##### Provided text #####

This is a Django project that includes:
- a web crawling utility using a Spider class. It allows you to crawl web pages, extract information, and store results in the database.
- The project also provides a Django management command to initiate the crawling process.
- there is also Django templates UI to allow search in the scraping data.
- Python 3.x
- Django
- BeautifulSoup
- Requests
-
Clone SouqScraper repository and move to search_engine_spider Django project.
-
Install the project dependencies:
pip install -r requirements.txt
-
Rename .env_template file into .env and change database settings to yours.
I recommend you to use PostgreSQL because it supports "Concurrent Access" and you can crawl links and store their data in parallel. you can use SQLite if you want, but then you must crawl links one by one.
-
Run database migrations:
python manage.py migrate
The Spider
class in the scraping_results/spiders/general_spider.py
module allows you to crawl web pages and extract information. It uses the requests
library for making HTTP requests and BeautifulSoup
for parsing the page content. The extracted information is stored in the ScrapingResult
model.
The project includes a Django management command named crawl
. This command allows you to initiate the crawling process with specified parameters.

##### Listed records #####

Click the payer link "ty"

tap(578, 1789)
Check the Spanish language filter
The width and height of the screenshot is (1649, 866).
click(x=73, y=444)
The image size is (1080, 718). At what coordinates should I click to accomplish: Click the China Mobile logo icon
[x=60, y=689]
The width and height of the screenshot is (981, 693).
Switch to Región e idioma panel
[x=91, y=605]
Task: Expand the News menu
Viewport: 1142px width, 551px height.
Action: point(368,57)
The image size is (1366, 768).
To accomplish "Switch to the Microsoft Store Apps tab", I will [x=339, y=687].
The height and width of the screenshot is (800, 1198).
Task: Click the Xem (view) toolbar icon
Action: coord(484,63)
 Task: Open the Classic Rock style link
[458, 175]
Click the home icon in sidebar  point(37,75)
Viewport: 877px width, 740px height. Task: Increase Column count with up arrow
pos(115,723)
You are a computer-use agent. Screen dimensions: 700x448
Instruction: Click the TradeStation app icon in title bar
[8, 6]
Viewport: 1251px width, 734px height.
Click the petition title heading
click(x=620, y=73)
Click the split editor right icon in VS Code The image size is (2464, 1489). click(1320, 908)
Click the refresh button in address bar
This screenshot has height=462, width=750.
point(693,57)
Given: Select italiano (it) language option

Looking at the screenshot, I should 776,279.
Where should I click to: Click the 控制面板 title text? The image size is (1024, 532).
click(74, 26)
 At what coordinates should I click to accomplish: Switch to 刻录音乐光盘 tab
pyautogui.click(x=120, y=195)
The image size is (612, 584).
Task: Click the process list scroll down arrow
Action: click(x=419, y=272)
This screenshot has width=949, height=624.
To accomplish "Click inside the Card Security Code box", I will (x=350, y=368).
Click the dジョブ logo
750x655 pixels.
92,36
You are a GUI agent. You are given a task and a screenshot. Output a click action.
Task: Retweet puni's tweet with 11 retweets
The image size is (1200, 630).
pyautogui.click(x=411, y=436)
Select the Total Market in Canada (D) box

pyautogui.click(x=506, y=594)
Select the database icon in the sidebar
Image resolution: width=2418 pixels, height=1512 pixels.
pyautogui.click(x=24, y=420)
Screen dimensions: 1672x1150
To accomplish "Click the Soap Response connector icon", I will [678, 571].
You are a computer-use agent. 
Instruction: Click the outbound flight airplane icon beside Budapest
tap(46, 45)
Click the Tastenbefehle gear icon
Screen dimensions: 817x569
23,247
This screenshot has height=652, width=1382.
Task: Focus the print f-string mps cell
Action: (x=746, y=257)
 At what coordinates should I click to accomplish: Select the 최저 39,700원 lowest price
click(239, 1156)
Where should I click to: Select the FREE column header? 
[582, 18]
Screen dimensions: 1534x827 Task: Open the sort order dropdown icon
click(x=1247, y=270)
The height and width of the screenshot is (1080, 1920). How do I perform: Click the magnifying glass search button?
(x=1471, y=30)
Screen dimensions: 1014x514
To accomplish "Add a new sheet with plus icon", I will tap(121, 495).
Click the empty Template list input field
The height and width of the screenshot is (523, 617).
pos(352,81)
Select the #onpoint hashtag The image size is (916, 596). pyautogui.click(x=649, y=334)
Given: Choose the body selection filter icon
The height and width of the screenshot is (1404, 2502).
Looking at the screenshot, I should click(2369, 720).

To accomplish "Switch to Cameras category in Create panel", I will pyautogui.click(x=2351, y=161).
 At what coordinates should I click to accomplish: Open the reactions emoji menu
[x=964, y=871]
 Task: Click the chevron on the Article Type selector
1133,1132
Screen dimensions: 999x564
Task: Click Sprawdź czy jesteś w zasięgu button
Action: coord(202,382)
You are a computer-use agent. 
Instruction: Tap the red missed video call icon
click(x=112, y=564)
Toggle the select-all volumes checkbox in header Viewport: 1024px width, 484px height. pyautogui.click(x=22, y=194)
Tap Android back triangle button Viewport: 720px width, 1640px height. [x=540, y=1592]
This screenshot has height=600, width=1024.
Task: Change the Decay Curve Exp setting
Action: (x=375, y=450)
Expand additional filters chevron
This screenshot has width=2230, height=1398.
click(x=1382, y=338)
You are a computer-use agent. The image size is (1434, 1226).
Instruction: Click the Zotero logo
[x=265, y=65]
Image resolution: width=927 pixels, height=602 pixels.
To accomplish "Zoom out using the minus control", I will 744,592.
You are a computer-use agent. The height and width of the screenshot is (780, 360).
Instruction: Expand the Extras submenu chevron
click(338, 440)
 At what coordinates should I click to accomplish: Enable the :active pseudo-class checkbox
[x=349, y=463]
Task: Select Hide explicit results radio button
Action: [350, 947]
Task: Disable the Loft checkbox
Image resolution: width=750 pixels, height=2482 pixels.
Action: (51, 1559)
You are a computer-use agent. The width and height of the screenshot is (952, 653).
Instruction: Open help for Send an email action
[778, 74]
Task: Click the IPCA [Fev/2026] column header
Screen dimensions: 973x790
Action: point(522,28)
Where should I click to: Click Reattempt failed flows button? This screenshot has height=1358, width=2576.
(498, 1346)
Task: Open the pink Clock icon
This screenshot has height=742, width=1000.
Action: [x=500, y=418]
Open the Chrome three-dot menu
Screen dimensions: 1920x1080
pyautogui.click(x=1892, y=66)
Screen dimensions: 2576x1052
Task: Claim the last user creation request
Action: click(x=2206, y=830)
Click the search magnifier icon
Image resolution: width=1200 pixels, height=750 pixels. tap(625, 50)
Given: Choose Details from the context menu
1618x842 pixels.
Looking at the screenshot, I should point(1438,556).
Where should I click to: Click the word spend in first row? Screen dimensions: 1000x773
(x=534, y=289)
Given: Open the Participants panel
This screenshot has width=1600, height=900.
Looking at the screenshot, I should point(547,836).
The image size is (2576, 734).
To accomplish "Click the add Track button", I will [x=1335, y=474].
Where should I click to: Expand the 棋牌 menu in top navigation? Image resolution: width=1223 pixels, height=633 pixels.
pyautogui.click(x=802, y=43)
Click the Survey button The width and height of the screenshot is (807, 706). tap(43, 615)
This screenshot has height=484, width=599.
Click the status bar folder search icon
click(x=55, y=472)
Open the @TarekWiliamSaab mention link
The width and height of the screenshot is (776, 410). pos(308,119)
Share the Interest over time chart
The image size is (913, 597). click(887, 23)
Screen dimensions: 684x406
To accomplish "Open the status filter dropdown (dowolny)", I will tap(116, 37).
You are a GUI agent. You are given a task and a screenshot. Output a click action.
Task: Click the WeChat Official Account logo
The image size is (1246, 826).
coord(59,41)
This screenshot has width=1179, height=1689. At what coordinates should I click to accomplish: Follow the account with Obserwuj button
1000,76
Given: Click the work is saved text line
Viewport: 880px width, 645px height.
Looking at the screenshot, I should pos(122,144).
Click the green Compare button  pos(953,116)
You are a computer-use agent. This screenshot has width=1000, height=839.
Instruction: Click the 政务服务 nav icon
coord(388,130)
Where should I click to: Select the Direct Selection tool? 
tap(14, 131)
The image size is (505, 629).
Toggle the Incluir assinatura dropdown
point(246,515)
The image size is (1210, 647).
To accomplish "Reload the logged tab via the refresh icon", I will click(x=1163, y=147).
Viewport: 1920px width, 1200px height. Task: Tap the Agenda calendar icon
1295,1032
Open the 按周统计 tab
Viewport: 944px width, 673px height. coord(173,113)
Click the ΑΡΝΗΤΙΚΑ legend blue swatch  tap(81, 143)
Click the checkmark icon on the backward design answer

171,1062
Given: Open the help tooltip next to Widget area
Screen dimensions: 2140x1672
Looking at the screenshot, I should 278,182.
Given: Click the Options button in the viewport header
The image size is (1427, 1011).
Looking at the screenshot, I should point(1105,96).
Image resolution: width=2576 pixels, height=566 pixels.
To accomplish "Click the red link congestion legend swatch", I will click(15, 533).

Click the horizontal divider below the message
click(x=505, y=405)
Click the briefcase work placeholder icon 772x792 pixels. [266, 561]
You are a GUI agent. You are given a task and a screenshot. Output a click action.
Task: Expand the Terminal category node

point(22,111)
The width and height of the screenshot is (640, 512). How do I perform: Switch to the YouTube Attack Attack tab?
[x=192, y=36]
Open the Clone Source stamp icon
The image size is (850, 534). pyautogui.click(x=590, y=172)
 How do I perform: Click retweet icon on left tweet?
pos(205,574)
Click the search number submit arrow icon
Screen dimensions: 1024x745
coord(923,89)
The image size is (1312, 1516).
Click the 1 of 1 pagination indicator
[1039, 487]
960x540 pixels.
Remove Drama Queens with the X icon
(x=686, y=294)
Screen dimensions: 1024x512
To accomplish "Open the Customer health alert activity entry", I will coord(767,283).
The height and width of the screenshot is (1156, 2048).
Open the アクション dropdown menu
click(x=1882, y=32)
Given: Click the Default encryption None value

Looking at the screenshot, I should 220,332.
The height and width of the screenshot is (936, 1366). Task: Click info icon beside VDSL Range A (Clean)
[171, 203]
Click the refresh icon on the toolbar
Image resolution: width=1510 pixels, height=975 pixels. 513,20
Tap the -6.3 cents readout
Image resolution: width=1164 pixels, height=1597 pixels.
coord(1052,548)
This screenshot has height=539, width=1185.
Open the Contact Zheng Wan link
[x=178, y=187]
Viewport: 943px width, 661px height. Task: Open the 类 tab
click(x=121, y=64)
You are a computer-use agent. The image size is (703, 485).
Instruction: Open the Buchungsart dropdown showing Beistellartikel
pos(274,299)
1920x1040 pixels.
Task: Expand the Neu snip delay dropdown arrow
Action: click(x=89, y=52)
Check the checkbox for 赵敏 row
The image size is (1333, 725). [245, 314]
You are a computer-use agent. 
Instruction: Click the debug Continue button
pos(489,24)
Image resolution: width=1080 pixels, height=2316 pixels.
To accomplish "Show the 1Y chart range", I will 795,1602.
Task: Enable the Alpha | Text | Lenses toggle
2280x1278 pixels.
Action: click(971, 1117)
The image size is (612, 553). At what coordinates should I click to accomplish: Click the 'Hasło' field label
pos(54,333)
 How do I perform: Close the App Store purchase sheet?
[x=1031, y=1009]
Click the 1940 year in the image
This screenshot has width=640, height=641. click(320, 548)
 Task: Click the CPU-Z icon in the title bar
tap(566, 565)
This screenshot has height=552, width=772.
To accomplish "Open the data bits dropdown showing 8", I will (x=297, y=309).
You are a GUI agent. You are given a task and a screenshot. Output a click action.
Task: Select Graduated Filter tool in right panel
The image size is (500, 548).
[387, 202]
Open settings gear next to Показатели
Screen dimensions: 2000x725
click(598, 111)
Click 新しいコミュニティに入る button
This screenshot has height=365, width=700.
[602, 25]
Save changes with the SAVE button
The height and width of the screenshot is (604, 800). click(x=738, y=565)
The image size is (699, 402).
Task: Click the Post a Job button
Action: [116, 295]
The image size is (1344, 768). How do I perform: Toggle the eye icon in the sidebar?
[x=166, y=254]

#####

--- Written request 1 ---
In the Django project description, condense the paragraph beginning "I recommend you to use PostgreSQL" into a short bulleted list that keeps its main facts.
--- Written request 2 ---
Continue the Django project description past its final sentence.
None of the records are needed.

--- Task response 1 ---
- PostgreSQL is recommended because it supports concurrent access, so links can be crawled and their data stored in parallel.
- SQLite can be used instead, but links must then be crawled one by one.

--- Task response 2 ---
To use the command, run:
python manage.py crawl <url> <depth> [--parallel]
<url>
: The URL from which to start crawling.<depth>
: The depth of crawling (how many levels of links to follow).--parallel
: Optional flag to enable parallel crawling.
parallel crawling can't be used with SQLite database.
Example:
python manage.py crawl http://example.com 2 --parallel
This will start crawling the specified URL with a depth of 2, and if --parallel
is provided, it will use parallel crawling.
The project includes a simple web interface where users can enter a search query and see search results. The search results are fetched from the ScrapingResult
model and displayed with pagination.
To access the search page, run the development server:
python manage.py runserver
Then visit http://localhost:8000
in your web browser.